An einem Tag wie heute sitzt Felix Ohswald in Hoodie und Jeans an seinem Schreibtisch. Nur selten trägt der 26-jährige Millionär seine schulterlangen blonden Haare offen, meist hat er sie zu einem Dutt geknotet. Das etwa 15 Quadratmeter kleine Chefbüro mit grosszügiger Terrasse liegt im sechsten und höchstgelegenen Stockwerk des Bürogebäudes von GoStudent. Hier hat Ohswald einen weiten Ausblick auf Wien. Zusammen mit seinem Mitgründer Gregor Müller verbringt er hier den Grossteil seiner Zeit. Nackte Wände, Teppichböden, Schreibtische, Laptops und Kabelsalat: Das Büro ist funktional, nicht schick. Ohswalds Zimmer zeugt von derselben Haltung, die er auch sonst an den Tag legt: Es muss nicht schick sein, um was zu können.
Der über zwei Meter grosse Mathematiker ist keiner, der Zeit und Geld in teure Hobbys investiert. „Weder Uhren noch Autos zählen zu meinen Interessen“, sagt er.
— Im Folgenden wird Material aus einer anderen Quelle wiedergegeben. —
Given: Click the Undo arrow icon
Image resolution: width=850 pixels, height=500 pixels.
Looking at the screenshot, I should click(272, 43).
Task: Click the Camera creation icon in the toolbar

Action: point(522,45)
Er spielt gerne Schach, investiert hier und da in Aktien und erlaubt sich, beim einen oder anderen Urlaub mal etwas tiefer in die Tasche zu greifen. Das wohl Auffälligste an seinem Schreibtisch ist das Megafon, das nicht mehr funktioniert. „Bei Weihnachtsfeiern kam das schon mal zum Einsatz“, erzählt der CEO zwischendurch. Hinter seinem kleinen Laptop steht eine Mini-Standkamera. Als Mauspad dient eine Ausgabe des Monatsmagazins Der Spiegel und sein Mantel liegt über einer Sessellehne. Zeit wird wichtigeren Dingen gewidmet – und das war schon früher so.
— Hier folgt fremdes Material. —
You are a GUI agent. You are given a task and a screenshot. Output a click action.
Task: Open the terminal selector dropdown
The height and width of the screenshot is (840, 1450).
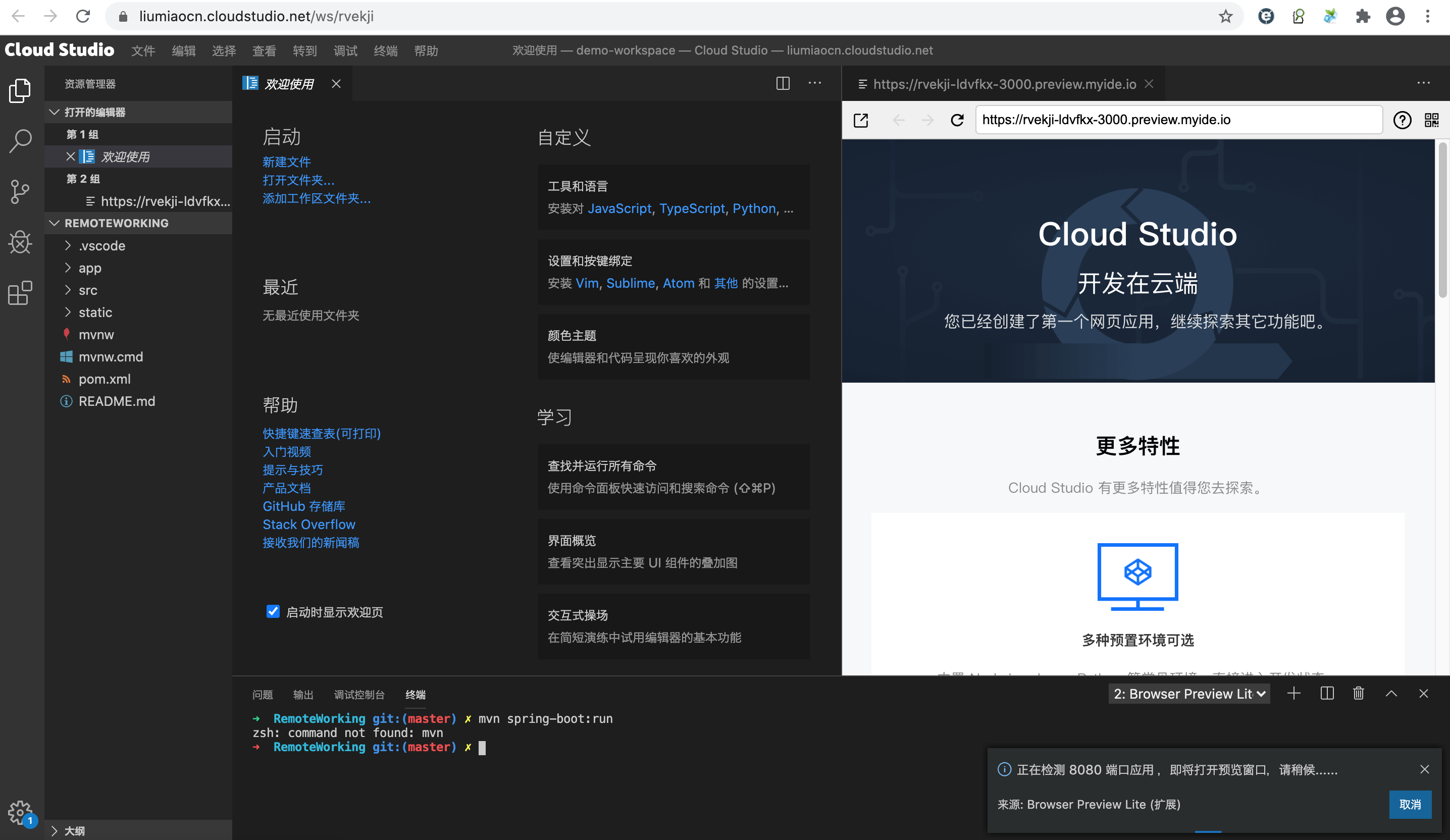pos(1189,694)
Mit 14 Jahren begann Felix Ohswald ein Mathematikstudium, welches er beendete, noch bevor er das Abitur ablegte. Anschliessend ging er nach Cambridge und Zürich, um zu studieren. Er sammelte erste Berufserfahrung bei der Nationalbank und der Unternehmensberatung Boston Consulting Group. Er hätte in die Fussstapfen seines Vaters – ehemaliger Chef der Deutschen Bank in Österreich – treten und Bankier werden können, doch Ohswald entschied sich anders: Nach seinem Master 2016 in Quantitative Finance an der ETH Zürich gründete er zusammen mit Gregor Müller GoStudent. Damals war Ohswald gerade mal 20 Jahre alt.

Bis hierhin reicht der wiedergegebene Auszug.